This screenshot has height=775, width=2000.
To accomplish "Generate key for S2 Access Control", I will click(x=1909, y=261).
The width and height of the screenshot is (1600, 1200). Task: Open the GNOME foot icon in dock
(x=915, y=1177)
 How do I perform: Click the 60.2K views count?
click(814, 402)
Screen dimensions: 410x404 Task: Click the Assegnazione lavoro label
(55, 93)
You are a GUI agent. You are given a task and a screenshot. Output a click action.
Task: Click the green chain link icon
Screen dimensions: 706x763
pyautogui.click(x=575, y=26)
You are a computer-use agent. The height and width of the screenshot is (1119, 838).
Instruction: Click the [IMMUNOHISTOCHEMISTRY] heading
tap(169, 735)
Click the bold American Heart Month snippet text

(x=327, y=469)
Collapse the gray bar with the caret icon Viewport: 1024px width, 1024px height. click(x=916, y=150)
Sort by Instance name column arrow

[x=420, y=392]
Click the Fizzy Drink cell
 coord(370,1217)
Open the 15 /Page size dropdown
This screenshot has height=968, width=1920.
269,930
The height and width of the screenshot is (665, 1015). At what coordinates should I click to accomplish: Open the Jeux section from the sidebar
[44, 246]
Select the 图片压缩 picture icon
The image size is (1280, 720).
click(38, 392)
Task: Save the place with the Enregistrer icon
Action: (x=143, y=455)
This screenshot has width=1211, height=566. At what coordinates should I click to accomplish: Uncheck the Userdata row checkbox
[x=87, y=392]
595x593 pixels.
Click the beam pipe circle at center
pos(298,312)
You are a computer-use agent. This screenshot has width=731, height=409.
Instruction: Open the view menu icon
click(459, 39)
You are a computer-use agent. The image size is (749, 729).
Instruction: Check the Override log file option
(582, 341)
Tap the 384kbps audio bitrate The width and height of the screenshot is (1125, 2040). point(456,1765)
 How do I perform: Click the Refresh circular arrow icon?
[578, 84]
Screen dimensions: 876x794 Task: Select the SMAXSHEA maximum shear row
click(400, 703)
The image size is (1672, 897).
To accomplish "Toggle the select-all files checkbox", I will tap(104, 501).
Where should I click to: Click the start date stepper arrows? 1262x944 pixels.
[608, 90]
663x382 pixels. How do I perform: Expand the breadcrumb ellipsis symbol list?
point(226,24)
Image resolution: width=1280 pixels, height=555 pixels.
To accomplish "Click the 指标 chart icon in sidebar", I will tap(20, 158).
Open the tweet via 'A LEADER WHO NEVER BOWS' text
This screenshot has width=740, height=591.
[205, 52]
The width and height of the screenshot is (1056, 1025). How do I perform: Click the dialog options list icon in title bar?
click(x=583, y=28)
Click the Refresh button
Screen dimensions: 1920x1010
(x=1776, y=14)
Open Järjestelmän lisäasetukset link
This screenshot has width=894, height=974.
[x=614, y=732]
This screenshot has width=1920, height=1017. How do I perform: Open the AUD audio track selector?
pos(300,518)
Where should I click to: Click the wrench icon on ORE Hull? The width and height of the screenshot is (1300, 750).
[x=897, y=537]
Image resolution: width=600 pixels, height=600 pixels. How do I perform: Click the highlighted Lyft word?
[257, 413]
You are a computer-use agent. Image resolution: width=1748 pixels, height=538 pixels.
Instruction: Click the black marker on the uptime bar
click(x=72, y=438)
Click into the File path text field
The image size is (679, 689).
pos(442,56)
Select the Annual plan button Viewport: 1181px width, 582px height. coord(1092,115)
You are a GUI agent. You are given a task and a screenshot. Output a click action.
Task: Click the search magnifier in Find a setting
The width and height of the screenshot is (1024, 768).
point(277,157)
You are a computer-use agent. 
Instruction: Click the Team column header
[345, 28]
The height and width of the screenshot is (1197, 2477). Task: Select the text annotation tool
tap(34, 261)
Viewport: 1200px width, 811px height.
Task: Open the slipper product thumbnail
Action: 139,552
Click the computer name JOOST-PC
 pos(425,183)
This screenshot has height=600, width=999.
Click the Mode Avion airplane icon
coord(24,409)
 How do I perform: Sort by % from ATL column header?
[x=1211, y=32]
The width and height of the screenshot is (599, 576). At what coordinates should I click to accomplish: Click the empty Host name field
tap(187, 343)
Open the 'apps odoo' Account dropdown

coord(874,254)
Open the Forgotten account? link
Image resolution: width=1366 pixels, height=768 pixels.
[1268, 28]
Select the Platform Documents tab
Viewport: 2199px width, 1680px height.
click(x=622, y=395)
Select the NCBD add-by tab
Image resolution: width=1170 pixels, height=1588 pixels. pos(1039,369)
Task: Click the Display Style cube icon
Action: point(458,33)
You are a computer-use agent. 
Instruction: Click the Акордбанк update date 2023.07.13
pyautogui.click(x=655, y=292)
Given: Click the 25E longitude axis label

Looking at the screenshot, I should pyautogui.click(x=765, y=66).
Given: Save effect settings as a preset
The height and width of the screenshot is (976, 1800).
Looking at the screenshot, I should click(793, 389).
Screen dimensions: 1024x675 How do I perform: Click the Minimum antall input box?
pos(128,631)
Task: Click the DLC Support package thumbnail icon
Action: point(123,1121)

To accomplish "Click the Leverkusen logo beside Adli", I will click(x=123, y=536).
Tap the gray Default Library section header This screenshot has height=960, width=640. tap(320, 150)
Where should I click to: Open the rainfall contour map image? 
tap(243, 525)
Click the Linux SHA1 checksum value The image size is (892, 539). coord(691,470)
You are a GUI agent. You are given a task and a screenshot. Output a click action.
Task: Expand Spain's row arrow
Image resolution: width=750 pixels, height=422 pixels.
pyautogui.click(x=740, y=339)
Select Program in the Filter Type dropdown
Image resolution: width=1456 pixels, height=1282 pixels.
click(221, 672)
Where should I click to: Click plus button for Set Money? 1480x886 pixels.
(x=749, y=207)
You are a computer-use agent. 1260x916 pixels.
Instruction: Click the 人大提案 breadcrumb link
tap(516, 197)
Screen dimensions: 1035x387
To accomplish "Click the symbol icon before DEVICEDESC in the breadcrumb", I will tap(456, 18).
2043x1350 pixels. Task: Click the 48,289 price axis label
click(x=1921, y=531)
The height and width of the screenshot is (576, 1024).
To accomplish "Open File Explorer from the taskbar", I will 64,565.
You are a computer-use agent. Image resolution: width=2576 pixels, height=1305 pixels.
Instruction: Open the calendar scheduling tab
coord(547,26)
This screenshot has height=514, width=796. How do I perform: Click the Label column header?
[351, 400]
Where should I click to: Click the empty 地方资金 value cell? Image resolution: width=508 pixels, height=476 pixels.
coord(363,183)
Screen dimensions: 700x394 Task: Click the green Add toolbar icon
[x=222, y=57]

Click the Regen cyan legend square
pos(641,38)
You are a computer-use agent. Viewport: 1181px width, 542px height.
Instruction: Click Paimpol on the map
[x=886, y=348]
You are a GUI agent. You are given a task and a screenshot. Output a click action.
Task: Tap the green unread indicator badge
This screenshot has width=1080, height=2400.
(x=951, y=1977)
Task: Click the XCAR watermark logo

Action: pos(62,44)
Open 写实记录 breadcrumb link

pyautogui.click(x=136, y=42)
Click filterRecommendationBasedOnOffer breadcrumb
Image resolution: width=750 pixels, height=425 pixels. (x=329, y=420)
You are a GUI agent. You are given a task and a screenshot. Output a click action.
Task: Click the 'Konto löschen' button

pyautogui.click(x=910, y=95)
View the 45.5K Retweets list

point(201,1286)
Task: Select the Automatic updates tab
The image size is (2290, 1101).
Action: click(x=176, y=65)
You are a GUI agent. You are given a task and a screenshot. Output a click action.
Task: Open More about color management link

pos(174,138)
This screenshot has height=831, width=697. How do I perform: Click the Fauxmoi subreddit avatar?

What this task involves: Word for word, repeat every entry listed above.

Task output:
This screenshot has height=775, width=2000.
To accomplish "Generate key for S2 Access Control", I will click(x=1909, y=261).
The width and height of the screenshot is (1600, 1200). Task: Open the GNOME foot icon in dock
(x=915, y=1177)
 How do I perform: Click the 60.2K views count?
click(814, 402)
Screen dimensions: 410x404 Task: Click the Assegnazione lavoro label
(55, 93)
You are a GUI agent. You are given a task and a screenshot. Output a click action.
Task: Click the green chain link icon
Screen dimensions: 706x763
pyautogui.click(x=575, y=26)
You are a computer-use agent. The height and width of the screenshot is (1119, 838).
Instruction: Click the [IMMUNOHISTOCHEMISTRY] heading
tap(169, 735)
Click the bold American Heart Month snippet text

(x=327, y=469)
Collapse the gray bar with the caret icon Viewport: 1024px width, 1024px height. click(x=916, y=150)
Sort by Instance name column arrow

[x=420, y=392]
Click the Fizzy Drink cell
 coord(370,1217)
Open the 15 /Page size dropdown
This screenshot has height=968, width=1920.
269,930
The height and width of the screenshot is (665, 1015). At what coordinates should I click to accomplish: Open the Jeux section from the sidebar
[44, 246]
Select the 图片压缩 picture icon
The image size is (1280, 720).
click(38, 392)
Task: Save the place with the Enregistrer icon
Action: (x=143, y=455)
This screenshot has width=1211, height=566. At what coordinates should I click to accomplish: Uncheck the Userdata row checkbox
[x=87, y=392]
595x593 pixels.
Click the beam pipe circle at center
pos(298,312)
You are a computer-use agent. This screenshot has width=731, height=409.
Instruction: Open the view menu icon
click(459, 39)
You are a computer-use agent. The image size is (749, 729).
Instruction: Check the Override log file option
(582, 341)
Tap the 384kbps audio bitrate The width and height of the screenshot is (1125, 2040). point(456,1765)
 How do I perform: Click the Refresh circular arrow icon?
[578, 84]
Screen dimensions: 876x794 Task: Select the SMAXSHEA maximum shear row
click(400, 703)
The image size is (1672, 897).
To accomplish "Toggle the select-all files checkbox", I will tap(104, 501).
Where should I click to: Click the start date stepper arrows? 1262x944 pixels.
[608, 90]
663x382 pixels. How do I perform: Expand the breadcrumb ellipsis symbol list?
point(226,24)
Image resolution: width=1280 pixels, height=555 pixels.
To accomplish "Click the 指标 chart icon in sidebar", I will tap(20, 158).
Open the tweet via 'A LEADER WHO NEVER BOWS' text
This screenshot has width=740, height=591.
[205, 52]
The width and height of the screenshot is (1056, 1025). How do I perform: Click the dialog options list icon in title bar?
click(x=583, y=28)
Click the Refresh button
Screen dimensions: 1920x1010
(x=1776, y=14)
Open Järjestelmän lisäasetukset link
This screenshot has width=894, height=974.
[x=614, y=732]
This screenshot has width=1920, height=1017. How do I perform: Open the AUD audio track selector?
pos(300,518)
Where should I click to: Click the wrench icon on ORE Hull? The width and height of the screenshot is (1300, 750).
[x=897, y=537]
Image resolution: width=600 pixels, height=600 pixels. How do I perform: Click the highlighted Lyft word?
[257, 413]
You are a computer-use agent. Image resolution: width=1748 pixels, height=538 pixels.
Instruction: Click the black marker on the uptime bar
click(x=72, y=438)
Click into the File path text field
The image size is (679, 689).
pos(442,56)
Select the Annual plan button Viewport: 1181px width, 582px height. coord(1092,115)
You are a GUI agent. You are given a task and a screenshot. Output a click action.
Task: Click the search magnifier in Find a setting
The width and height of the screenshot is (1024, 768).
point(277,157)
You are a computer-use agent. 
Instruction: Click the Team column header
[345, 28]
The height and width of the screenshot is (1197, 2477). Task: Select the text annotation tool
tap(34, 261)
Viewport: 1200px width, 811px height.
Task: Open the slipper product thumbnail
Action: 139,552
Click the computer name JOOST-PC
 pos(425,183)
This screenshot has height=600, width=999.
Click the Mode Avion airplane icon
coord(24,409)
 How do I perform: Sort by % from ATL column header?
[x=1211, y=32]
The width and height of the screenshot is (599, 576). At what coordinates should I click to accomplish: Click the empty Host name field
tap(187, 343)
Open the 'apps odoo' Account dropdown

coord(874,254)
Open the Forgotten account? link
Image resolution: width=1366 pixels, height=768 pixels.
[1268, 28]
Select the Platform Documents tab
Viewport: 2199px width, 1680px height.
click(x=622, y=395)
Select the NCBD add-by tab
Image resolution: width=1170 pixels, height=1588 pixels. pos(1039,369)
Task: Click the Display Style cube icon
Action: point(458,33)
You are a computer-use agent. 
Instruction: Click the Акордбанк update date 2023.07.13
pyautogui.click(x=655, y=292)
Given: Click the 25E longitude axis label

Looking at the screenshot, I should pyautogui.click(x=765, y=66).
Given: Save effect settings as a preset
The height and width of the screenshot is (976, 1800).
Looking at the screenshot, I should click(793, 389).
Screen dimensions: 1024x675 How do I perform: Click the Minimum antall input box?
pos(128,631)
Task: Click the DLC Support package thumbnail icon
Action: point(123,1121)

To accomplish "Click the Leverkusen logo beside Adli", I will click(x=123, y=536).
Tap the gray Default Library section header This screenshot has height=960, width=640. tap(320, 150)
Where should I click to: Open the rainfall contour map image? 
tap(243, 525)
Click the Linux SHA1 checksum value The image size is (892, 539). coord(691,470)
You are a GUI agent. You are given a task and a screenshot. Output a click action.
Task: Expand Spain's row arrow
Image resolution: width=750 pixels, height=422 pixels.
pyautogui.click(x=740, y=339)
Select Program in the Filter Type dropdown
Image resolution: width=1456 pixels, height=1282 pixels.
click(221, 672)
Where should I click to: Click plus button for Set Money? 1480x886 pixels.
(x=749, y=207)
You are a computer-use agent. 1260x916 pixels.
Instruction: Click the 人大提案 breadcrumb link
tap(516, 197)
Screen dimensions: 1035x387
To accomplish "Click the symbol icon before DEVICEDESC in the breadcrumb", I will tap(456, 18).
2043x1350 pixels. Task: Click the 48,289 price axis label
click(x=1921, y=531)
The height and width of the screenshot is (576, 1024).
To accomplish "Open File Explorer from the taskbar", I will 64,565.
You are a computer-use agent. Image resolution: width=2576 pixels, height=1305 pixels.
Instruction: Open the calendar scheduling tab
coord(547,26)
This screenshot has height=514, width=796. How do I perform: Click the Label column header?
[351, 400]
Where should I click to: Click the empty 地方资金 value cell? Image resolution: width=508 pixels, height=476 pixels.
coord(363,183)
Screen dimensions: 700x394 Task: Click the green Add toolbar icon
[x=222, y=57]

Click the Regen cyan legend square
pos(641,38)
You are a computer-use agent. Viewport: 1181px width, 542px height.
Instruction: Click Paimpol on the map
[x=886, y=348]
You are a GUI agent. You are given a task and a screenshot. Output a click action.
Task: Tap the green unread indicator badge
This screenshot has width=1080, height=2400.
(x=951, y=1977)
Task: Click the XCAR watermark logo

Action: pos(62,44)
Open 写实记录 breadcrumb link

pyautogui.click(x=136, y=42)
Click filterRecommendationBasedOnOffer breadcrumb
Image resolution: width=750 pixels, height=425 pixels. (x=329, y=420)
You are a GUI agent. You are given a task and a screenshot. Output a click action.
Task: Click the 'Konto löschen' button

pyautogui.click(x=910, y=95)
View the 45.5K Retweets list

point(201,1286)
Task: Select the Automatic updates tab
The image size is (2290, 1101).
Action: click(x=176, y=65)
You are a GUI agent. You are given a task and a screenshot. Output a click action.
Task: Open More about color management link

pos(174,138)
This screenshot has height=831, width=697. How do I perform: Click the Fauxmoi subreddit avatar?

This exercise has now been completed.